Criminal defendants who plead guilty or no contest to criminal charges or are convicted of crimes following a trial may be sentenced to a term of probation in lieu of incarceration. Standard terms of probation typically include the requirement that the defendant refrains from violating any laws or committing any new offenses. If the State alleges a defendant on probation committed an offense, it can result in a revocation of the probation and increased penalties.

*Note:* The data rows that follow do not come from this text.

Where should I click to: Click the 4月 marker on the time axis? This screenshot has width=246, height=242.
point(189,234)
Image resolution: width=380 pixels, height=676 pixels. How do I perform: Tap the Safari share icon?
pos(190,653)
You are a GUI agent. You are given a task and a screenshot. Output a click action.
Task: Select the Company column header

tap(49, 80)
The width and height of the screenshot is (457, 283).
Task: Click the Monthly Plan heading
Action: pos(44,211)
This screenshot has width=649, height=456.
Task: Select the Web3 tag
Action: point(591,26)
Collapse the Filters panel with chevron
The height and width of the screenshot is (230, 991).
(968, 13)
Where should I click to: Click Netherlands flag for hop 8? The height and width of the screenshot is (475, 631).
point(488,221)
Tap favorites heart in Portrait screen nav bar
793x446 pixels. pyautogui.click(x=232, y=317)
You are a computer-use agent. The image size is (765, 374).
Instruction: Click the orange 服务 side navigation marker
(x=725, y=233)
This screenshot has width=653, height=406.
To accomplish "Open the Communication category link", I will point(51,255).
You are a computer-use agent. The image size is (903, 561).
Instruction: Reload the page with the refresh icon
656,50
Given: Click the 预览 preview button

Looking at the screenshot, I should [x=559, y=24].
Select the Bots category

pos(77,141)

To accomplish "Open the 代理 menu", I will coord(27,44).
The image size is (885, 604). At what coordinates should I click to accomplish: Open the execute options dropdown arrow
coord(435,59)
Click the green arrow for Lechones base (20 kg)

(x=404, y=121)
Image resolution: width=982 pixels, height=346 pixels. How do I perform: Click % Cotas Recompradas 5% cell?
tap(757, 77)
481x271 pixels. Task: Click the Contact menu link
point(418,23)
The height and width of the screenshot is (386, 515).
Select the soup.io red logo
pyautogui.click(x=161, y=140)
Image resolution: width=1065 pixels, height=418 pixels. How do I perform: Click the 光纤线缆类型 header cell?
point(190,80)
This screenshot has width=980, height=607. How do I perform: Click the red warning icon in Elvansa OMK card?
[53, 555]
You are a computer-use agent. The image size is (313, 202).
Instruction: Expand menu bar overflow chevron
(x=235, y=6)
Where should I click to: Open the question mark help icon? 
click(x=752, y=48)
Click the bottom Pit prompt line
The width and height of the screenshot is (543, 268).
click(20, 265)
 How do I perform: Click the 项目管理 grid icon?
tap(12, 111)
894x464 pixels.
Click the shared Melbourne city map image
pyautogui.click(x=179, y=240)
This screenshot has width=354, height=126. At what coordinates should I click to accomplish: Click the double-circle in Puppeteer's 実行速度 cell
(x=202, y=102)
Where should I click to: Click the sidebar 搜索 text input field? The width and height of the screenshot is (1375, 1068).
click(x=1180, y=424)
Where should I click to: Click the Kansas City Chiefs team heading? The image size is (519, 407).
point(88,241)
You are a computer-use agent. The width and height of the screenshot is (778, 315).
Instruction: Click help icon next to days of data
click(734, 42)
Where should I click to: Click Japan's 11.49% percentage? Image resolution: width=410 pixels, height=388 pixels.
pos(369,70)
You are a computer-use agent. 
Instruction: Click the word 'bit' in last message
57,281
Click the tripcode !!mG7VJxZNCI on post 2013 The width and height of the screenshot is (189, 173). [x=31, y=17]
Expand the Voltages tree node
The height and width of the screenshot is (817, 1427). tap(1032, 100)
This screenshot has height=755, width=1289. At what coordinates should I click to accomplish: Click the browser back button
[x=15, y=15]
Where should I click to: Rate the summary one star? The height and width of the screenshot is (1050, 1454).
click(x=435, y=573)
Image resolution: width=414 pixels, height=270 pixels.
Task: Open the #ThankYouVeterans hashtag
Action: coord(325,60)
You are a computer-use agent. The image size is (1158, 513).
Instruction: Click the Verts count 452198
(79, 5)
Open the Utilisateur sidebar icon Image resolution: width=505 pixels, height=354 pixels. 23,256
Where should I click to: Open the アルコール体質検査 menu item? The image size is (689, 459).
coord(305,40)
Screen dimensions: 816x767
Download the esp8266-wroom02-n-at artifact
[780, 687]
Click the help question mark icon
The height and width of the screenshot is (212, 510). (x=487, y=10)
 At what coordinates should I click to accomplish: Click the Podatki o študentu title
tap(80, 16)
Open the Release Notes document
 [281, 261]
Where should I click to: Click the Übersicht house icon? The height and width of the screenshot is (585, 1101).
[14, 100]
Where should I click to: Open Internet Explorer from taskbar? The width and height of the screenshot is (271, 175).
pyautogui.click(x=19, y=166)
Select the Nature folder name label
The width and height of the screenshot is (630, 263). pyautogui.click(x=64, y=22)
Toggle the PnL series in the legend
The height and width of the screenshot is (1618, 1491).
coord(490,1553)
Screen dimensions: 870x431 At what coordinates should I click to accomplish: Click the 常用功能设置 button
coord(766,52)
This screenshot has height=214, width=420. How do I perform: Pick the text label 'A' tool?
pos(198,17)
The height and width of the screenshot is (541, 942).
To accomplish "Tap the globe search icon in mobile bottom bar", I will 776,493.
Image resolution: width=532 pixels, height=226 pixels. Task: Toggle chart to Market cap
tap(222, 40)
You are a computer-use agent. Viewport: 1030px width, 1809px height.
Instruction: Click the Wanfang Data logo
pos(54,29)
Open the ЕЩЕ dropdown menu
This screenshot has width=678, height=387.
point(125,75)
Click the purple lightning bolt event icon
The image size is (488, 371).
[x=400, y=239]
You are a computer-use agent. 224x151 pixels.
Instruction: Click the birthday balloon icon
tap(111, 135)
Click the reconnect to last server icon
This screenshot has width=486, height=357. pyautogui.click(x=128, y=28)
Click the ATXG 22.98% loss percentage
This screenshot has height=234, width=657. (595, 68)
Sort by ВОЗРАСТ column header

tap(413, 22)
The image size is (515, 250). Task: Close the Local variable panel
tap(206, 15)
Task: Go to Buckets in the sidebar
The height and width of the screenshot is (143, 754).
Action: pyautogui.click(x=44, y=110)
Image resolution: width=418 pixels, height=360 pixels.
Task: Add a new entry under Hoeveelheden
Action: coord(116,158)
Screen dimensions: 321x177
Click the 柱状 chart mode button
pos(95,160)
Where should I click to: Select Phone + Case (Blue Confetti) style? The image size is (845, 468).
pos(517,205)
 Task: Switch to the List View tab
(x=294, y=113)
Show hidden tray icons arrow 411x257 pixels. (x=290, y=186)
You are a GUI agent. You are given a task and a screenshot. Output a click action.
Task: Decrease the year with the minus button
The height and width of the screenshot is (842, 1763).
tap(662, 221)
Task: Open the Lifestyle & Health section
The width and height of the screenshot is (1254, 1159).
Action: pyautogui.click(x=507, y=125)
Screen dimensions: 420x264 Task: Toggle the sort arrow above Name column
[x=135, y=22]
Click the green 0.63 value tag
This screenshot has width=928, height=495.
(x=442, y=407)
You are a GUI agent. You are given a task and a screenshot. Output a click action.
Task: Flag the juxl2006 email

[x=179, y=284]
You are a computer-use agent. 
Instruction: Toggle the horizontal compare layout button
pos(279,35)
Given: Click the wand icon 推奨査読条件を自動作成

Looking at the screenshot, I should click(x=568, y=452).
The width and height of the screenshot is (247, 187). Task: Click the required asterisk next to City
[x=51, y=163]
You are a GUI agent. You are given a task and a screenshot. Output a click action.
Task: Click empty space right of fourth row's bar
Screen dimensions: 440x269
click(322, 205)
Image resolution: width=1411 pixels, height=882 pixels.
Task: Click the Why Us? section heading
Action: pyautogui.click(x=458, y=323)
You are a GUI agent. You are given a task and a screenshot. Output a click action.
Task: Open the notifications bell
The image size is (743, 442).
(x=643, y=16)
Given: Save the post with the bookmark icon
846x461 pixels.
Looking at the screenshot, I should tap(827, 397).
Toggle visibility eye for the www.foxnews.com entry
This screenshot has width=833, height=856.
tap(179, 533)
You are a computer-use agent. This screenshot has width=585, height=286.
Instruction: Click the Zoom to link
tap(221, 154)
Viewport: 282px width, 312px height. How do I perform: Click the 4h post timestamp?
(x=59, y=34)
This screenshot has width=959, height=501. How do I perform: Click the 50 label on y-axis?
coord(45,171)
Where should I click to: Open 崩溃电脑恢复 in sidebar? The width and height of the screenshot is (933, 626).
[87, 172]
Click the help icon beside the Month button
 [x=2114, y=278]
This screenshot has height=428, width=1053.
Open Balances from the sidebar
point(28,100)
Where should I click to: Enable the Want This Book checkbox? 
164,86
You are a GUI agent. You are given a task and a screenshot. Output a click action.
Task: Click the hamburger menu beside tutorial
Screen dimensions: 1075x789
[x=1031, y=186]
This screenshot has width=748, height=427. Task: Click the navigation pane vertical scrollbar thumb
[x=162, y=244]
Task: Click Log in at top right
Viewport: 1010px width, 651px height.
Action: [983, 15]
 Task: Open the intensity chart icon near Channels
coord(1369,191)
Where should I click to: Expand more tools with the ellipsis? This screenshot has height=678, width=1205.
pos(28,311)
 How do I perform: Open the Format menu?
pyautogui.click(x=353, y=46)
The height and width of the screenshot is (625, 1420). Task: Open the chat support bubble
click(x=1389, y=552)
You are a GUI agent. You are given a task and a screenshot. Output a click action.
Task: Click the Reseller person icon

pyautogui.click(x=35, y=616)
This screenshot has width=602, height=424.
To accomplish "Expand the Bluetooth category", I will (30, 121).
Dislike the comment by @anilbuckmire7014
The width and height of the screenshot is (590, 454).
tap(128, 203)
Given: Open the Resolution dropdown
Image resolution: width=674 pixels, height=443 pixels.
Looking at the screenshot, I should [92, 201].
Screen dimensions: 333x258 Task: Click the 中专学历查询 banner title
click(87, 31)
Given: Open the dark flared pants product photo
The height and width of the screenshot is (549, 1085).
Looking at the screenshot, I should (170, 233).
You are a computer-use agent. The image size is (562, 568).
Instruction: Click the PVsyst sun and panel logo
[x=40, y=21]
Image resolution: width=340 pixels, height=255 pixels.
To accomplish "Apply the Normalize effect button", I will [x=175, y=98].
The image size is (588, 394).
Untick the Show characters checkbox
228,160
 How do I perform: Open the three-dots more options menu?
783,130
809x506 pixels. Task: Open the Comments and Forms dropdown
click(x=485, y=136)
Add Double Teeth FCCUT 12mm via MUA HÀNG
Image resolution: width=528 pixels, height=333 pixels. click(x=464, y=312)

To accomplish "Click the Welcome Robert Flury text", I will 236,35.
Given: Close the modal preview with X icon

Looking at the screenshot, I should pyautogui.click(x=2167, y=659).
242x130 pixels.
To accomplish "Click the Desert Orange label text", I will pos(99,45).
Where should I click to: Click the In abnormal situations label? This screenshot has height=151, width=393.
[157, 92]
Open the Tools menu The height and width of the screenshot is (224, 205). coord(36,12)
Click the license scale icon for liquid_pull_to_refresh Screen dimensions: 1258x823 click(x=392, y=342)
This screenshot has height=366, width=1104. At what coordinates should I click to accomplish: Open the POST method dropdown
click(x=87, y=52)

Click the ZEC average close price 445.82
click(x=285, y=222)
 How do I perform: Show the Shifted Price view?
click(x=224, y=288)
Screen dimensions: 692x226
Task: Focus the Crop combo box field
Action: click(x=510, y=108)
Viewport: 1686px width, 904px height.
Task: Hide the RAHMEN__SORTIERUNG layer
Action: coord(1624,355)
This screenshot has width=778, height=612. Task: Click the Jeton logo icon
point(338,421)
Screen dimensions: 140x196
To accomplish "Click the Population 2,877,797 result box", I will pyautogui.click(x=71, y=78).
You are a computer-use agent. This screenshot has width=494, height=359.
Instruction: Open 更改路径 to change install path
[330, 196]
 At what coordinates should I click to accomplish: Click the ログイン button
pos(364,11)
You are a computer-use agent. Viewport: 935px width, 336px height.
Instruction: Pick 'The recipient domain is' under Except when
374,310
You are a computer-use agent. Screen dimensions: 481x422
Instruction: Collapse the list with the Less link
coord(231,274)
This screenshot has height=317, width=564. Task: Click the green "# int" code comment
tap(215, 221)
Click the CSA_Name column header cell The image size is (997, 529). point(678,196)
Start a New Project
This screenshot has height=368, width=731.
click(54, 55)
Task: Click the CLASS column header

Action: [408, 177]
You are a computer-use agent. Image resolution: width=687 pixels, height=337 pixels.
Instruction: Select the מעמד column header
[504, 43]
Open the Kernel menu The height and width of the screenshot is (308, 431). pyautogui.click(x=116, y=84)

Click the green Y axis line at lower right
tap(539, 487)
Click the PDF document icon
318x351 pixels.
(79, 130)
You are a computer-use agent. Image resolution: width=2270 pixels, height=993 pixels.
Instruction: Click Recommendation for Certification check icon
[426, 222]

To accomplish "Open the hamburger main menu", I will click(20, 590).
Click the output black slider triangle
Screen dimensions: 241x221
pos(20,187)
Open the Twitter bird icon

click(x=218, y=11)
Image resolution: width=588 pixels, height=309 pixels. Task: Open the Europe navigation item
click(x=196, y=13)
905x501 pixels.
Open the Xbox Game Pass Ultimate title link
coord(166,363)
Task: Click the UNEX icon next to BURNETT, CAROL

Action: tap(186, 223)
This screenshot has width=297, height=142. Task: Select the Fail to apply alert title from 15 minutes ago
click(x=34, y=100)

Recently, a Florida appellate court discussed the State’s burden of proof in revocation hearings, in a case in which the court reversed a trial court’s finding that the defendant had committed a crime. If you reside in Tampa and are facing criminal charges or the potential of revocation of your probation, it is in your best interest to consult a skilled Tampa criminal defense attorney to help you in your efforts to retain your rights and protect your future.
Facts of the Case
Reportedly, the defendant was on probation for various crimes. During his probation, it was alleged that he committed new offenses, thereby violating his probation. Specifically, it was alleged that he used cocaine and committed the offenses of theft, dealt in stolen property, and provided false verification of ownership to a secondhand dealer. A probation revocation hearing was held, after which the court found the defendant violated his probation by committing the alleged offenses and revoked his probation. The defendant appealed, arguing in part, that there was insufficient evidence he provided false verification of ownership to a secondhand dealer.